##### SUPPLIED DATA
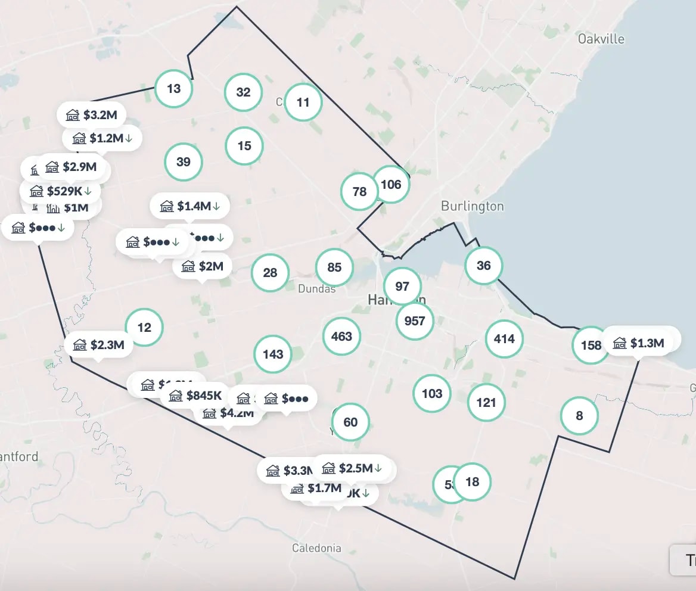Open the 60 listings cluster
This screenshot has height=591, width=696.
350,422
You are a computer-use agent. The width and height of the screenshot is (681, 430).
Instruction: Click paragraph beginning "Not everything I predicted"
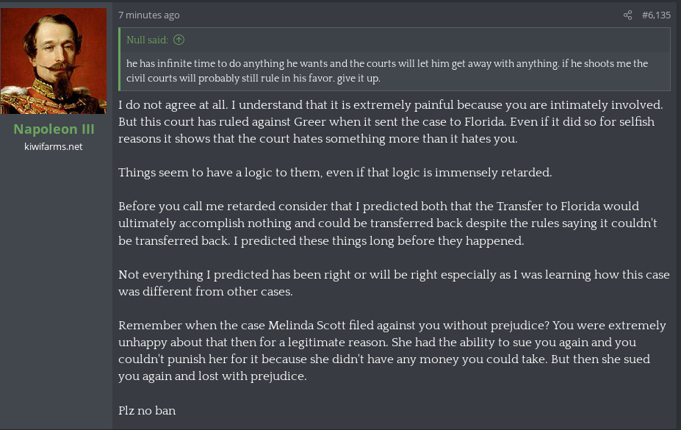pos(394,283)
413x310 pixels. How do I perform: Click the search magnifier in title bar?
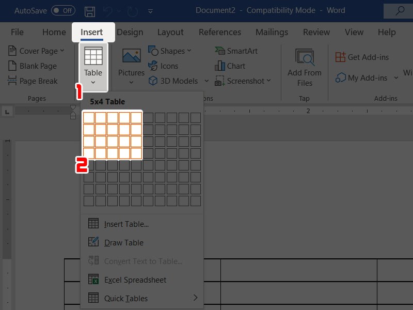[x=400, y=11]
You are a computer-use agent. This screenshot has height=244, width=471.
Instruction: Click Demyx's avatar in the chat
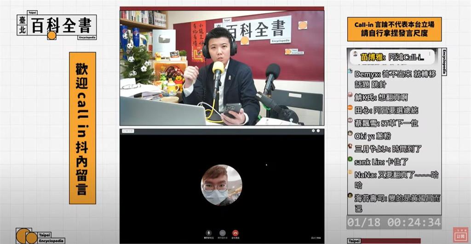(x=350, y=72)
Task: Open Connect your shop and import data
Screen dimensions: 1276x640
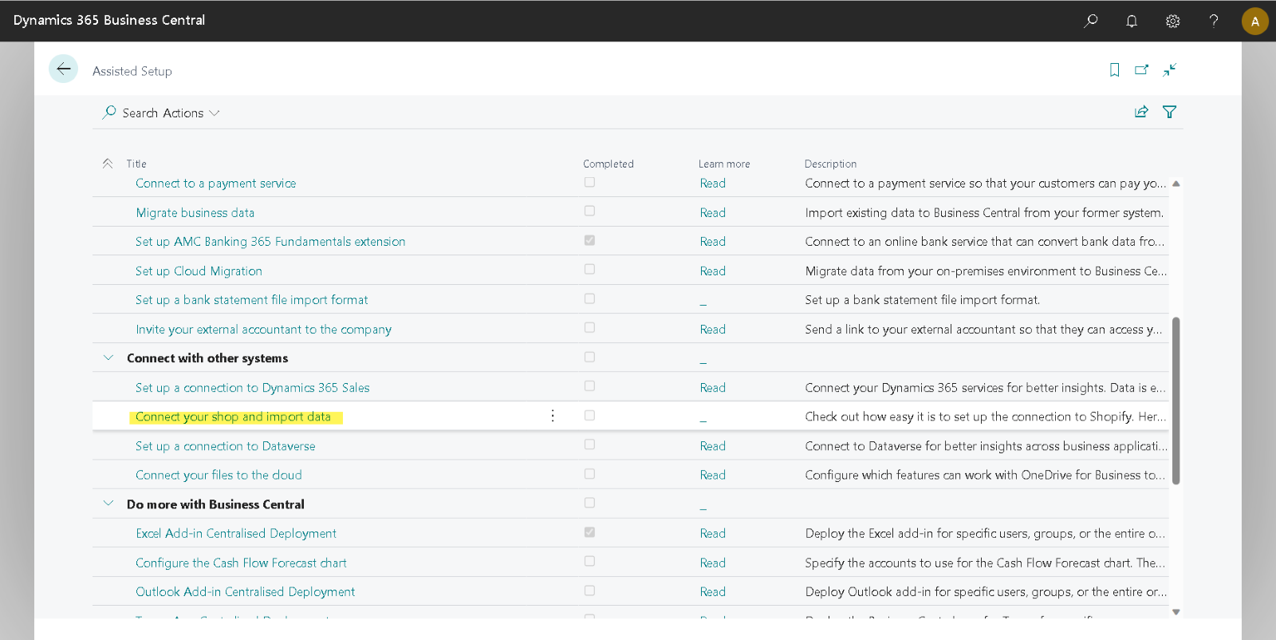Action: [233, 417]
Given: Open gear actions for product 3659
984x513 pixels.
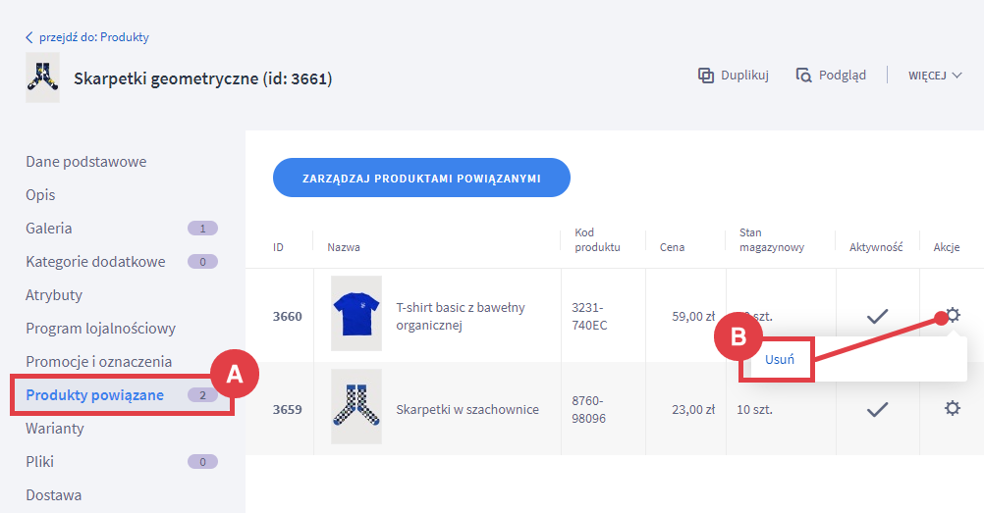Looking at the screenshot, I should (x=952, y=408).
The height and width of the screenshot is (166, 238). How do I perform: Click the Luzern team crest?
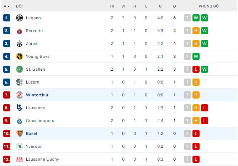coord(20,82)
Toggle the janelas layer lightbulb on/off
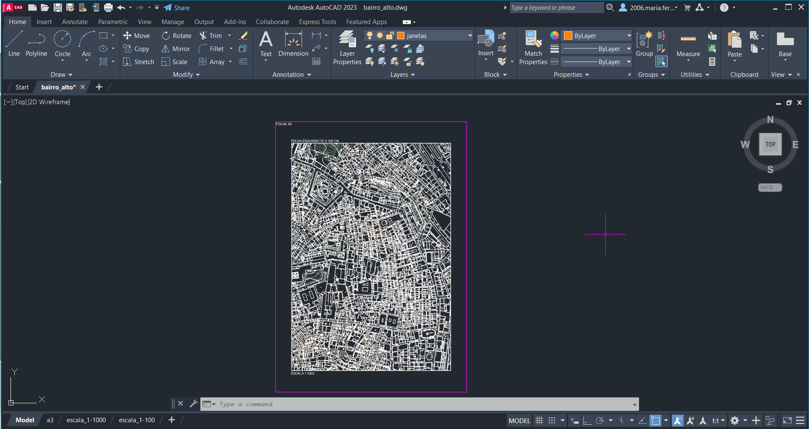Image resolution: width=809 pixels, height=429 pixels. coord(370,36)
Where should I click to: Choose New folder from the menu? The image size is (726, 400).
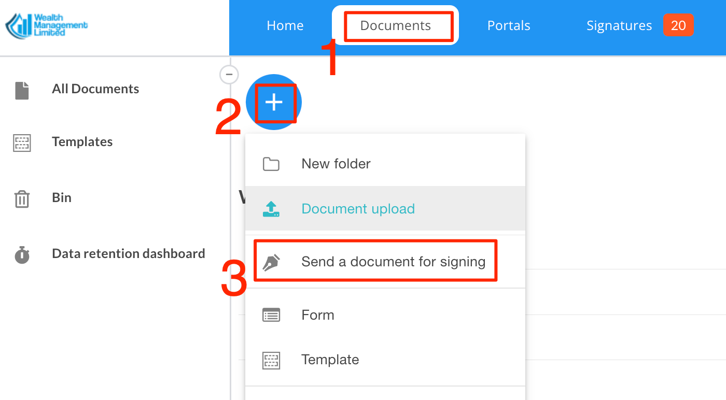(336, 163)
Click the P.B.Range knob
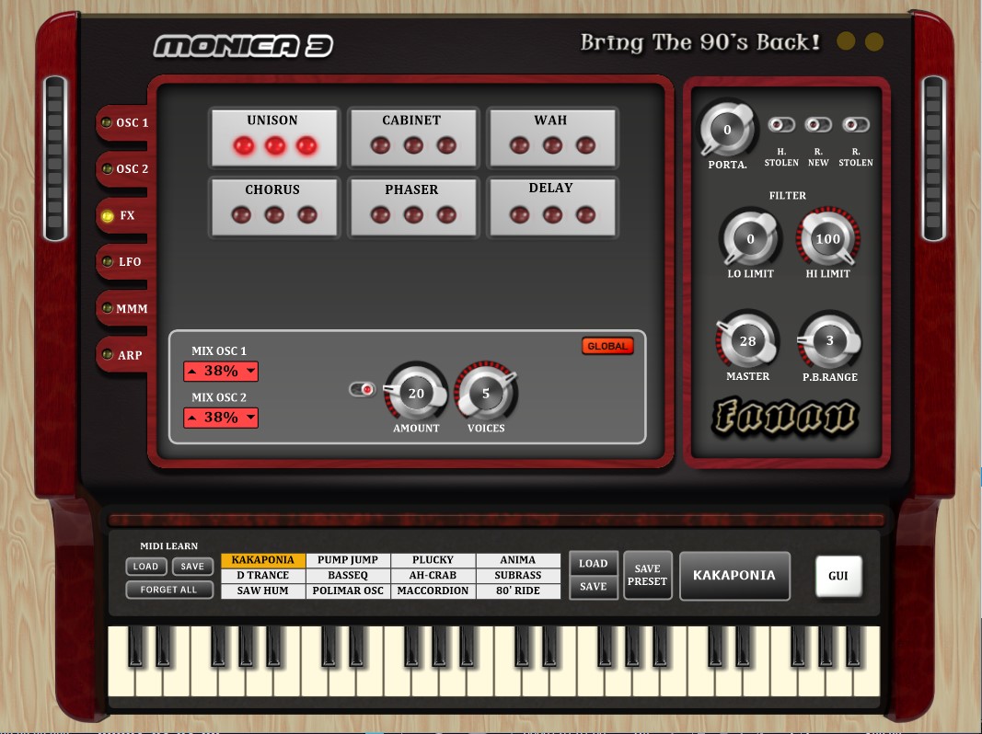The width and height of the screenshot is (982, 734). [829, 341]
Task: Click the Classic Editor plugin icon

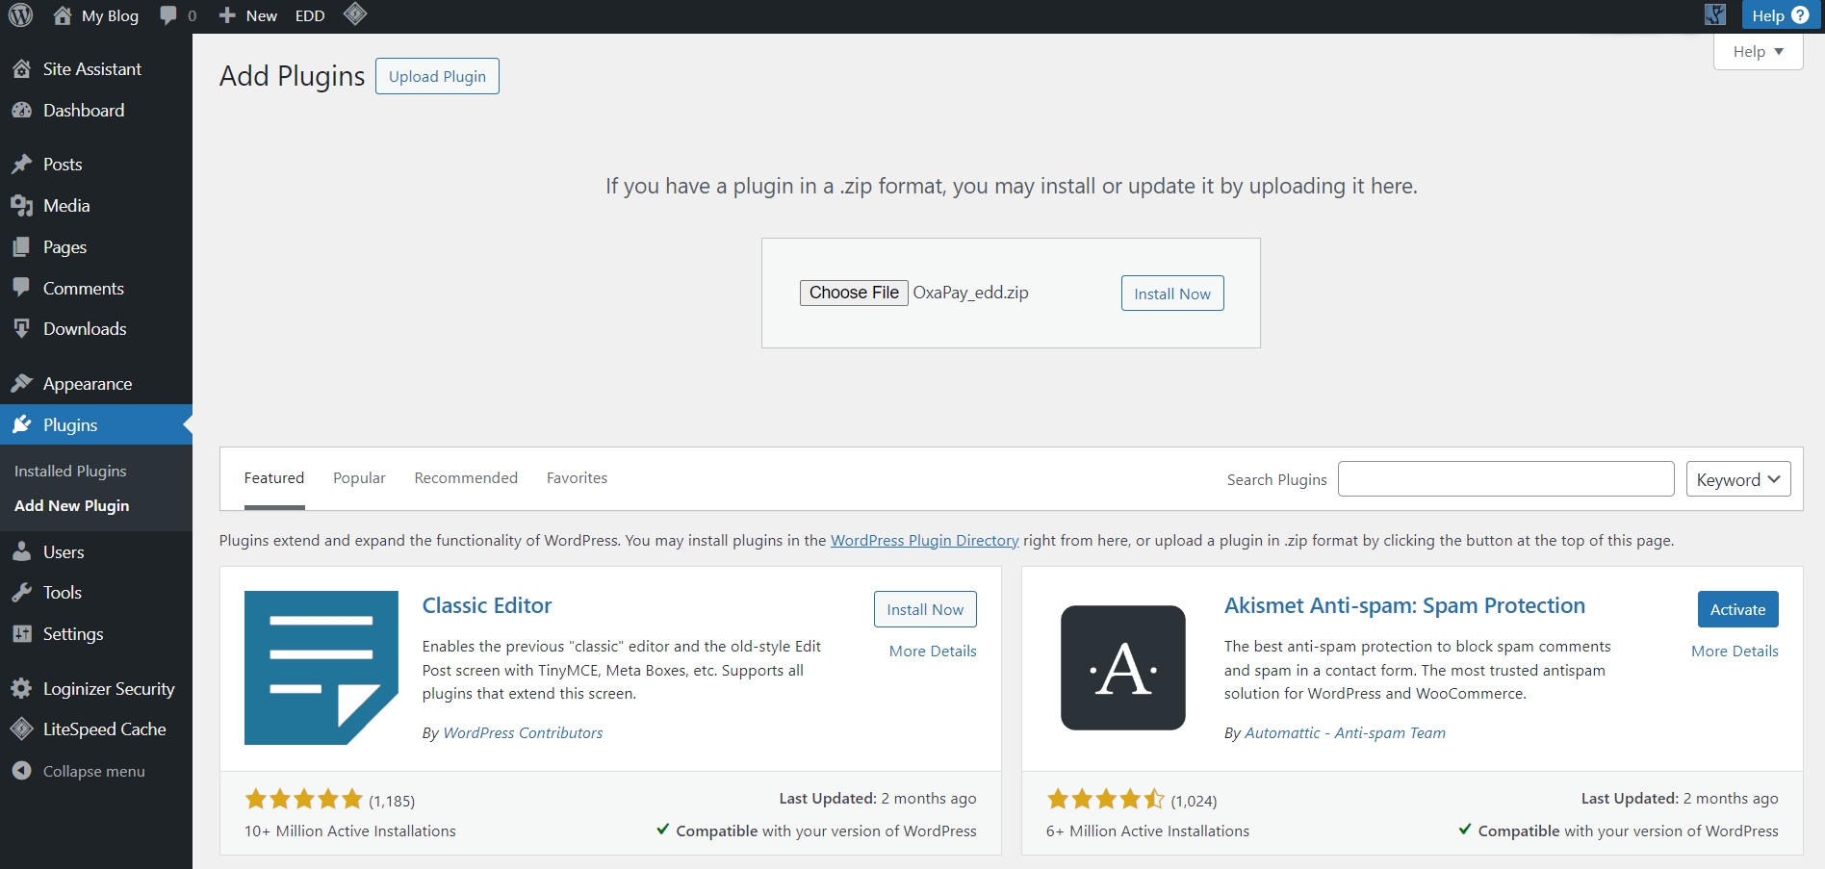Action: 321,667
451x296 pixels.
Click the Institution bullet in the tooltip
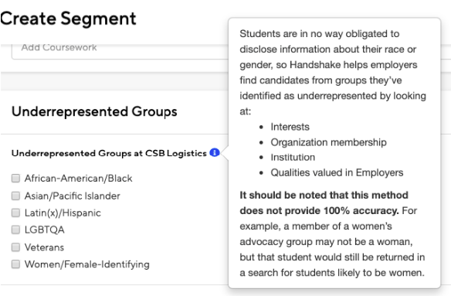(x=293, y=157)
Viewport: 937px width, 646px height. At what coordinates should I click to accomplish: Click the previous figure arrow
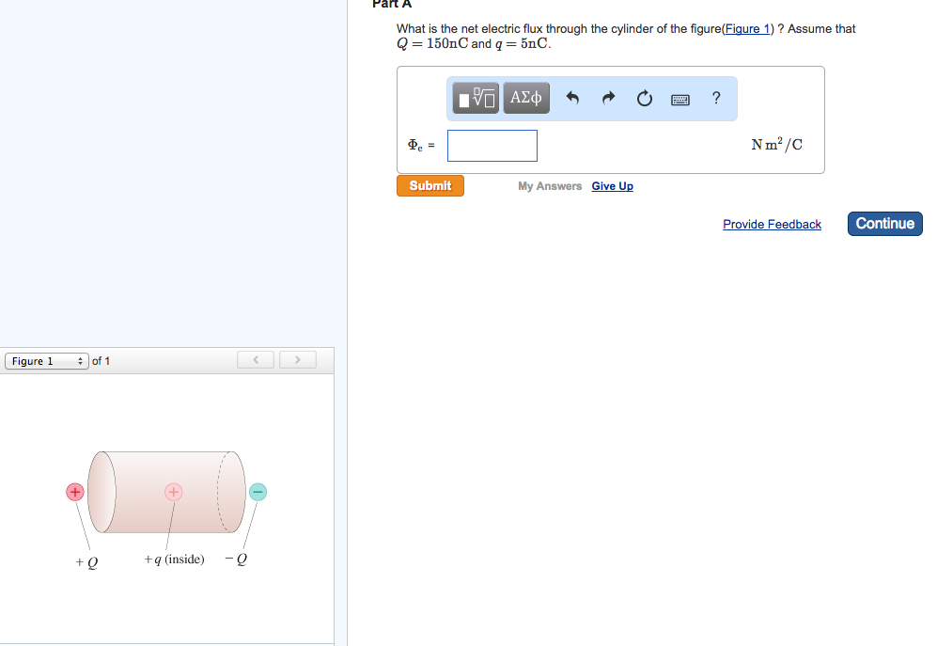(255, 359)

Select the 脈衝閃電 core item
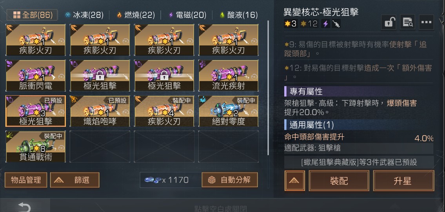(x=35, y=76)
##########
All lines from the line with "413x310 pixels. How" through the final line of the data, both included, are to be repeated exactly; no other lines and no pictures.

413x310 pixels. How do I perform: Click the search magnifier in title bar?
[x=400, y=11]
You are a computer-use agent. This screenshot has height=244, width=471.
Instruction: Click Demyx's avatar in the chat
(x=350, y=72)
Task: Open Connect your shop and import data
Screen dimensions: 1276x640
Action: [233, 417]
Given: Open gear actions for product 3659
984x513 pixels.
Looking at the screenshot, I should (x=952, y=408).
The height and width of the screenshot is (166, 238). How do I perform: Click the Luzern team crest?
coord(20,82)
Toggle the janelas layer lightbulb on/off
Image resolution: width=809 pixels, height=429 pixels. coord(370,36)
Where should I click to: Choose New folder from the menu? The image size is (726, 400).
(336, 163)
Click the P.B.Range knob
The width and height of the screenshot is (982, 734). [829, 341]
Task: Click the Classic Editor plugin icon

Action: 321,667
451x296 pixels.
Click the Institution bullet in the tooltip
(x=293, y=157)
Viewport: 937px width, 646px height. At what coordinates should I click to accomplish: Click the previous figure arrow
(255, 359)

Select the 脈衝閃電 core item
(x=35, y=76)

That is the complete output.